It seems almost impertinent to tell you that Oliver was just as impressed by you and Thomas, the house and all belonging to you, as I wished him to be . . . If he hadn’t admired you I would have been very much surprised and a good deal disgusted. But it is quite different about Oliver. I should not be surprised if you did not like him much, or disgusted with your taste. He is not an ideal type in the sense that you and Thomas are, but nothing now can shake my utter content and faith in him. So, dear girl, don’t feel bound to admire him for my sake. Don’t try to like him. It will come all the easier to like him by and by when we are all together.

There she goes again, incorrigible.

Her version of the marriage was that for perhaps two years she and Oliver would live in the West while he established himself. Then they would return, and somehow or other the discrepancies between Oliver’s personality and Western leanings and the social and artistic brilliance of the Hudsons’ circle would all be smoothed away.

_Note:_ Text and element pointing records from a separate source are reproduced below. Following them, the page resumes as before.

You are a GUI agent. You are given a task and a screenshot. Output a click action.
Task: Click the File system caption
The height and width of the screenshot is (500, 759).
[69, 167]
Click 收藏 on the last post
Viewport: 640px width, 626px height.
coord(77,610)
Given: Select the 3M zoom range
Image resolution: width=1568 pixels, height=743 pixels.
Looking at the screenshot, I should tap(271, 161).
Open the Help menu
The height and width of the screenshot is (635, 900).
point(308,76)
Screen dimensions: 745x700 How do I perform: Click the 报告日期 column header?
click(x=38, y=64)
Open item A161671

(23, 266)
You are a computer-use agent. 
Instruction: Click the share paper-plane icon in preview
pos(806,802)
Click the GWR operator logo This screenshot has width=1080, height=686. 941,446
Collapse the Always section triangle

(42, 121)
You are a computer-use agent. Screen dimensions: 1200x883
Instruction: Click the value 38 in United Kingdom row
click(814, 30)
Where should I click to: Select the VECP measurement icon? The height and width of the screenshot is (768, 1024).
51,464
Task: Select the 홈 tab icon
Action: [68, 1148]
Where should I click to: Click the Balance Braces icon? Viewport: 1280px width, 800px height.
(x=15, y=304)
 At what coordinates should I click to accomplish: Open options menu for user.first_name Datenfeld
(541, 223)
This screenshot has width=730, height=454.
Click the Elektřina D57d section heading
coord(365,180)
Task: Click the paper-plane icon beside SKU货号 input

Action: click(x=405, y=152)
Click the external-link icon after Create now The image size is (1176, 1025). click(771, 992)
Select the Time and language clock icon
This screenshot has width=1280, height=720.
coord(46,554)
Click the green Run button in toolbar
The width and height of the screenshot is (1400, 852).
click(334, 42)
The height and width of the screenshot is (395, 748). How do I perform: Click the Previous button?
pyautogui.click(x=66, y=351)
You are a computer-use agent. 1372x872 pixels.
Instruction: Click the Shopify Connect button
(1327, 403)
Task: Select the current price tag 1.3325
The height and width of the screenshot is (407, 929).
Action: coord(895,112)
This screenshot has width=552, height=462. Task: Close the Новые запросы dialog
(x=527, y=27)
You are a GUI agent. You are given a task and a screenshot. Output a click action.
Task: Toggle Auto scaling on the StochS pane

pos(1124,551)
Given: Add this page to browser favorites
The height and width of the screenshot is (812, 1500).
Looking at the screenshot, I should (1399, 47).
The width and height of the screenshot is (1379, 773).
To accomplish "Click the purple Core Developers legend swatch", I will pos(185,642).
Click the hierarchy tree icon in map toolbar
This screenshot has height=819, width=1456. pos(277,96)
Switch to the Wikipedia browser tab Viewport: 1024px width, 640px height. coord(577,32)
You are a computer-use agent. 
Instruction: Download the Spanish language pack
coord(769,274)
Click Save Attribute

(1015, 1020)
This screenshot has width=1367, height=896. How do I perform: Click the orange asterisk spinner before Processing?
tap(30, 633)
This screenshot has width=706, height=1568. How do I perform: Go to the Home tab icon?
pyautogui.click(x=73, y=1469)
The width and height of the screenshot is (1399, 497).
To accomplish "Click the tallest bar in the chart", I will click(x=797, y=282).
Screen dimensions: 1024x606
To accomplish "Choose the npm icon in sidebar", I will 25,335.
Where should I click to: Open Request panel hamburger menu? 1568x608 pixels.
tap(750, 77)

They would trade evenings, their children would be inseparable. Of course it would take a little time.

Oliver wrote that he had found a cottage, once inhabited by a mine captain’s family, which with renovations would make them a pleasant and secluded home. The manager had agreed to let him go ahead with the remodeling. He sent a floor plan, onto which she sketched a veranda that went three quarters around, and into whose blank rooms she inserted things she wanted, corner cupboards and such. Their letters of planning went back and forth like installments of a serial.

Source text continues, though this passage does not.